Ich will in meiner Partei auf jeden Fall empfehlen, dass wir das auch zum Gegenstand unseres Wahlprogramms machen. Das Schöne an dieser Debatte ist eigentlich, dass es eine hohe Zustimmung in der Bevölkerung gibt, wieder einen Dienst zu schaffen, der uns irgendwie noch einmal verbindet. Das ist nicht die klassische Wehrpflicht, die wird so auch nicht noch mal kommen. Dabei geht es ganz sicherlich um einen Dienst, der über die gesamte Breite abgeleistet werden kann, also vom sozialen Bereich über den ökologischen bis zu Sicherheitsfragen. Wie das dann am Ende aussieht, das ist eine andere Frage. Da gibt es unterschiedliche Varianten.

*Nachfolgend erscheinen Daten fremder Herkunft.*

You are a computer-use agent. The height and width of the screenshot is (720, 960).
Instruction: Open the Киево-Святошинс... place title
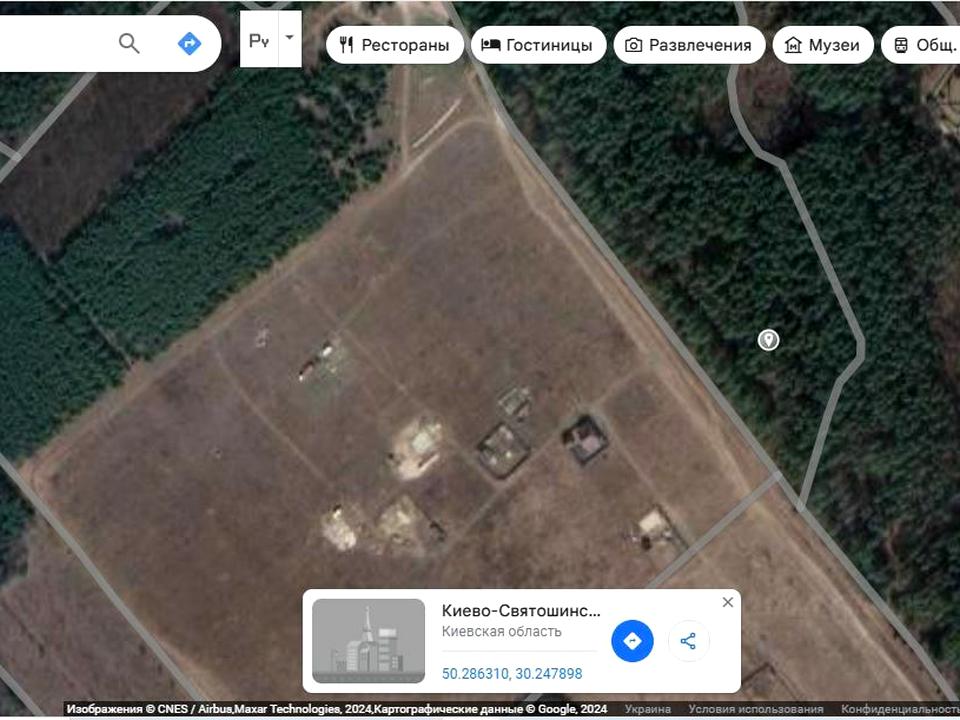[x=521, y=611]
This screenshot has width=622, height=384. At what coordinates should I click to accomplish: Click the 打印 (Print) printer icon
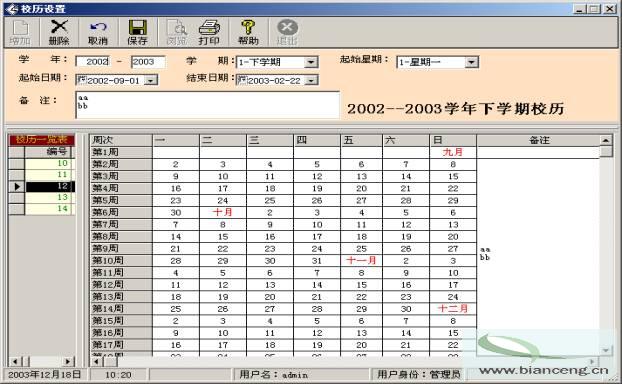[x=209, y=28]
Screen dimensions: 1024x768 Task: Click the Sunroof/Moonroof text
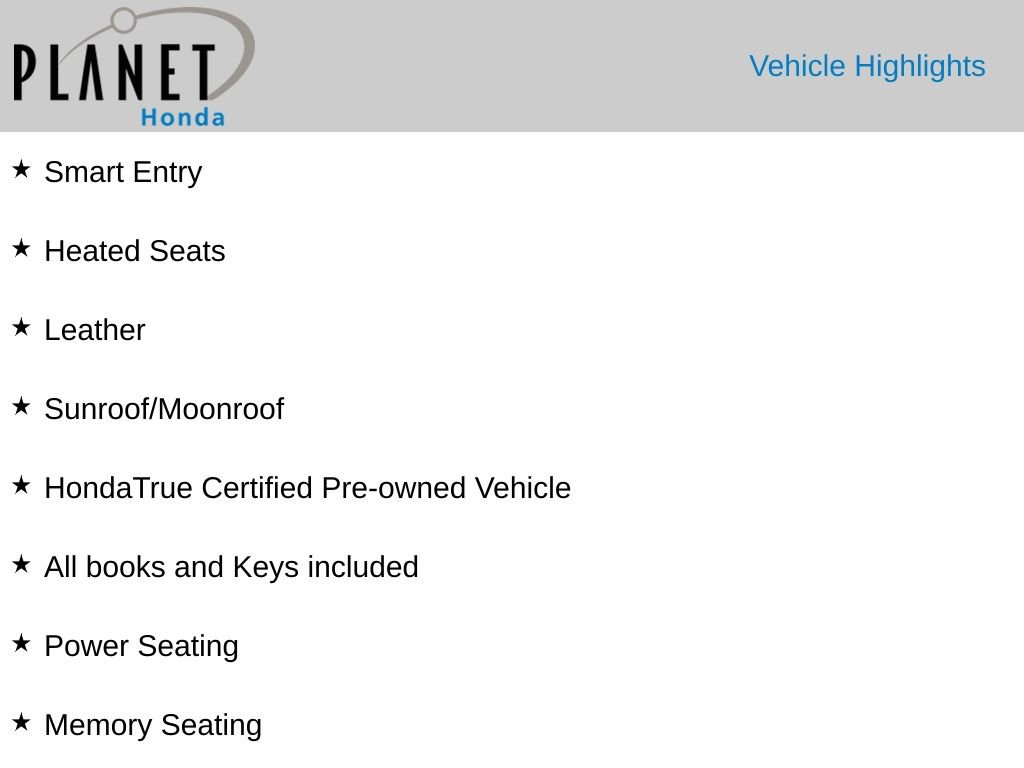pos(164,409)
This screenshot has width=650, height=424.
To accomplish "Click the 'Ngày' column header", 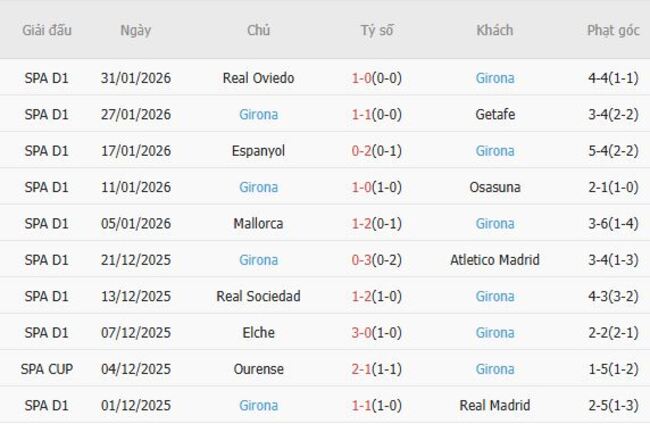I will (136, 30).
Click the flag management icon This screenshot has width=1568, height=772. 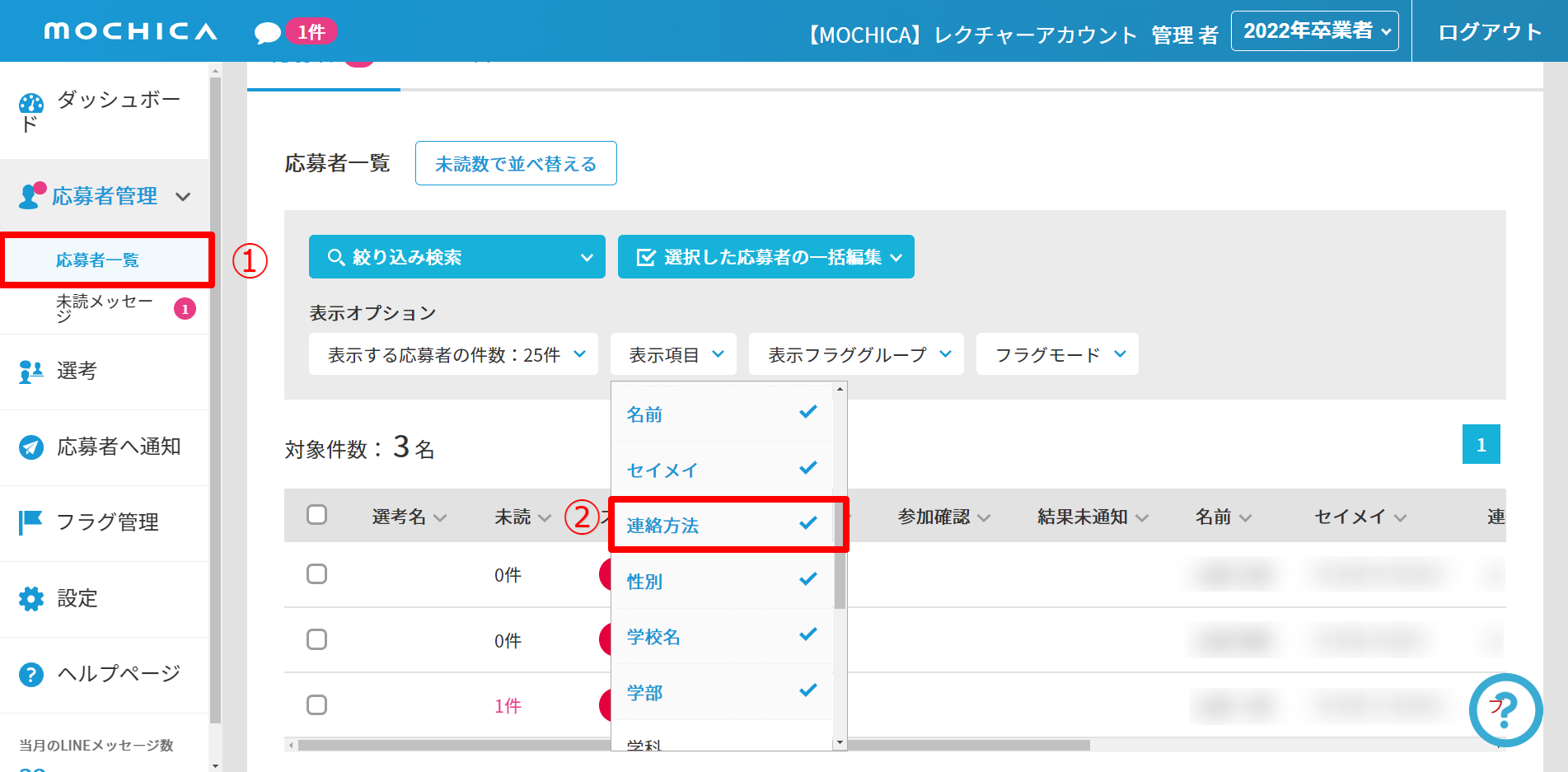click(31, 522)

Aber es ist erst einmal ein sehr positiver Grundimpuls, den wir auch aufgreifen sollten. Darüber im besten demokratischen Sinne des Wortes, nämlich im Wahlkampf, zu streiten, finde ich eine gute Gelegenheit.
Für welche Art von Demokratie und Politik stehen Sie?
Für eine Politik, die wirklich dem Menschen zugewandt ist. Für mich war immer entscheidend – egal in welchen Funktionen ich bisher tätig war –, dass am Ende auch tatsächliche Verbesserungen für die Menschen standen. Und für einen Politikstil, der versucht, Gegensätze zu überwinden, zusammenzubringen und der auch versucht, zu erklären und transparent zu sein. Denn das scheint mir gerade in der jetzigen Zeit extrem wichtig und ist in der Bedeutung noch gestiegen.
Inwiefern gestiegen?
Wirklich zu erklären, was man tut – und das von Anfang an –, hat an Bedeutung gewonnen. Zum einen durch die Art, wie wir heute kommunizieren, zum anderen aber auch durch die Tatsache, dass in der öffentlichen Diskussion sehr viel mit Fake News und Zitaten gearbeitet wird, die aus dem Zusammenhang gerissen wurden. Dadurch entsteht schnell auch ein falsches Bild. Es ist sehr wichtig, von Anfang an deutlich zu machen: Wo steht man in einem Verfahren? Welchen Schritt geht man jetzt? Welche politischen Alternativen gibt es, und warum hat man die eine und nicht die andere gewählt? Je besser wir das von Beginn an machen, desto größer ist die Wahrscheinlichkeit, dass auch bei sehr umstrittenen Fragen ein Kompromiss am Ende möglich ist.